In just this year, I have taught four iterations of the Experiencing God class in which over 75 women have attended.  In addition, I have taught a “Safe People” class based off the authors who wrote the Boundaries series.  Over 70 women have attended this class and have seen for themselves the potential for healing, growth, recovery, and opportunity to build a much needed foundation in their lives that has Christ as the cornerstone in it.

ted2I have worked with several women one-on-one in counseling and a few of them come to mind as far as the progress I see them making in their relationship with God.  I worked with Laura since this past Spring. She comes from a background of drug addiction and a life of crime as a result of it.  She is seeking to know God and to build the things of God into her life, with the desire to become a part of a supportive church community once she is out of prison.  I have seen her go through a series of ups and downs, as well as moments where she doesn’t seem to believe that her life will ever become what she knows God can make it to be for her.  I have found with Laura that discipleship is not easy work and requires great patience and flexibility to walk with someone like her through the ebb and flow.  I have my doubts about her from time to time because I don’t always see her following through as she should but I am prayerful that God will help her to develop the kind of consistency and stability in her life that will help her to believe in what God can and wants to be in her life.

I think of Shawn, who came from a past I would characterize as very dysfunctional and warped.
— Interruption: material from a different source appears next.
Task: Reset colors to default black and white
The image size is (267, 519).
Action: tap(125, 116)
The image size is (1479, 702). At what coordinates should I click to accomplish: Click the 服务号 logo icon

She is a recovering drug addict and alcoholic.  She had several abortions as a teenage girl and has never known what a loving and functional relationship is, nor has anyone in her life ever modeled anything close to it.  She came to me extremely broken with a longing for help. Shawn has attended and completed AA and other related courses over the years.  She has been incarcerated several times over the past 20 years of her life, from county to State, and now to Federal. Her path has been littered with the drugs and abusive relationships…one after another.  I am meeting with her weekly now for pastoral counseling and will be enrolling her into Experiencing God and Safe People as a way of offering her tools to help her build a foundation in her life, and prayerfully to help her come to know Christ in a way she never has before.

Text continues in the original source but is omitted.